What is needed → Copy whichever lines of the data hold the word "Task".

The data →
++++++

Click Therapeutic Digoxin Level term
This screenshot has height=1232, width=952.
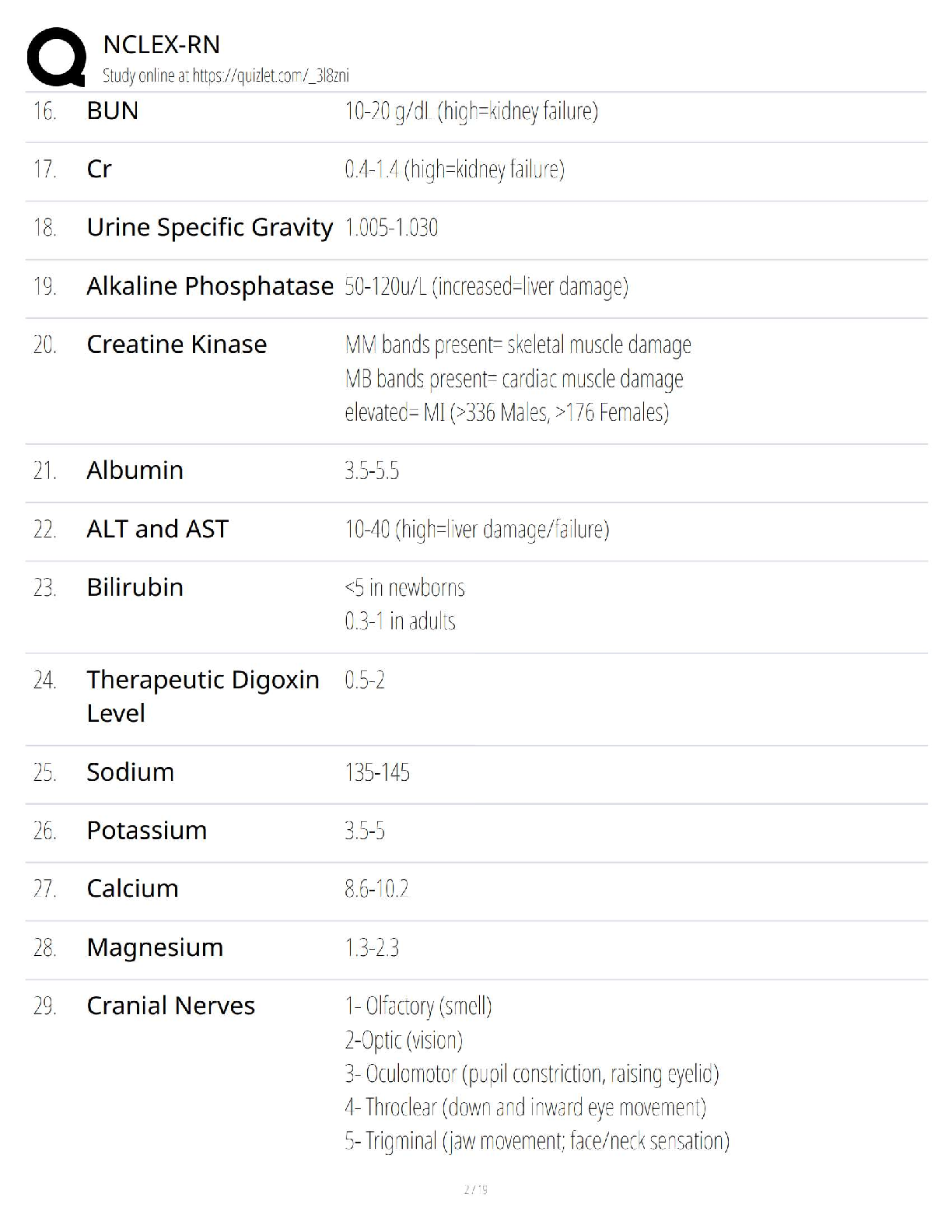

++++++

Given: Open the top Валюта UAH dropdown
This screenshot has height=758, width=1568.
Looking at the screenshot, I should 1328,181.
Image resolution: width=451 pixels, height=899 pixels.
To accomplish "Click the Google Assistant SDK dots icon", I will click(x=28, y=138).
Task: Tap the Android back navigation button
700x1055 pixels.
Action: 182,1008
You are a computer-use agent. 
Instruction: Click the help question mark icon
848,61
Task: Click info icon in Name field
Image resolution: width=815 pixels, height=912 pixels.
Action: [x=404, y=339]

++++++

Exercise answer →
Task: Tap the Android back navigation button
Task: Click info icon in Name field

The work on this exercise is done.